# Assigned task
Using the records below, find every line that includes "Follow" and copy it.

(Dataset excerpts)

-=-=-=-=-

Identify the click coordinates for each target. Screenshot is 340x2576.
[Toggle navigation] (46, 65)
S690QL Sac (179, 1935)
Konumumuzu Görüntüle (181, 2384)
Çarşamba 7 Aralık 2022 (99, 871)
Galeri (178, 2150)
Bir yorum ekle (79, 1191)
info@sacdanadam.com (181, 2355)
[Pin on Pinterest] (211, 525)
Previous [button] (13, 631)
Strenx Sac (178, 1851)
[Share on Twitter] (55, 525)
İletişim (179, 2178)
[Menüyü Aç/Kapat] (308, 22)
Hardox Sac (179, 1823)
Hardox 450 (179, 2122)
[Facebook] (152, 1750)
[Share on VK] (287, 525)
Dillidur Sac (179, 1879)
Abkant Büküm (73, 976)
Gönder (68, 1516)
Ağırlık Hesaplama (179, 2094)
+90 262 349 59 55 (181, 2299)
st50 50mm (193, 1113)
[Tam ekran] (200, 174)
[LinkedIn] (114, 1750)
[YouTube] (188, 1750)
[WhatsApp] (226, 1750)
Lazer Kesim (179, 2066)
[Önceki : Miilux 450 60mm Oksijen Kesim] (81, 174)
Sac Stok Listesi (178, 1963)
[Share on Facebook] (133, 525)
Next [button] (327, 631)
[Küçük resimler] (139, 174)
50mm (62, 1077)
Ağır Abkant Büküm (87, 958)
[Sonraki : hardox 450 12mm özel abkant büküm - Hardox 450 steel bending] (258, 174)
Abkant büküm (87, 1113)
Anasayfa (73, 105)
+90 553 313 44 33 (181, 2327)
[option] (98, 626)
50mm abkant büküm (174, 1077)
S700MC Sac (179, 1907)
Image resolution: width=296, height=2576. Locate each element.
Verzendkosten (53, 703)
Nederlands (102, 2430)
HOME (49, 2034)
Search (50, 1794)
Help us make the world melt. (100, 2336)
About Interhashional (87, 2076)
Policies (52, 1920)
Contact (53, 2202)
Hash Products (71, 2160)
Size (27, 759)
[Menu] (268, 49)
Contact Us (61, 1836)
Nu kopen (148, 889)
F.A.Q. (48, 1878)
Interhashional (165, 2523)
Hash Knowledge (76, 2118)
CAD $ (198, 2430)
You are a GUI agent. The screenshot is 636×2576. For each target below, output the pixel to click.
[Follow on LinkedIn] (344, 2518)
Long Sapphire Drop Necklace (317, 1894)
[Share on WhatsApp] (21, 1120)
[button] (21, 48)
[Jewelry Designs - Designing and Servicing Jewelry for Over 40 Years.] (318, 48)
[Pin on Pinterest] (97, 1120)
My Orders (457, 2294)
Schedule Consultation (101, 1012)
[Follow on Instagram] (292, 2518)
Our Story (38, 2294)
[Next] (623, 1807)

-=-=-=-=-

# Response to the exercise
[Follow on LinkedIn] (344, 2518)
[Follow on Instagram] (292, 2518)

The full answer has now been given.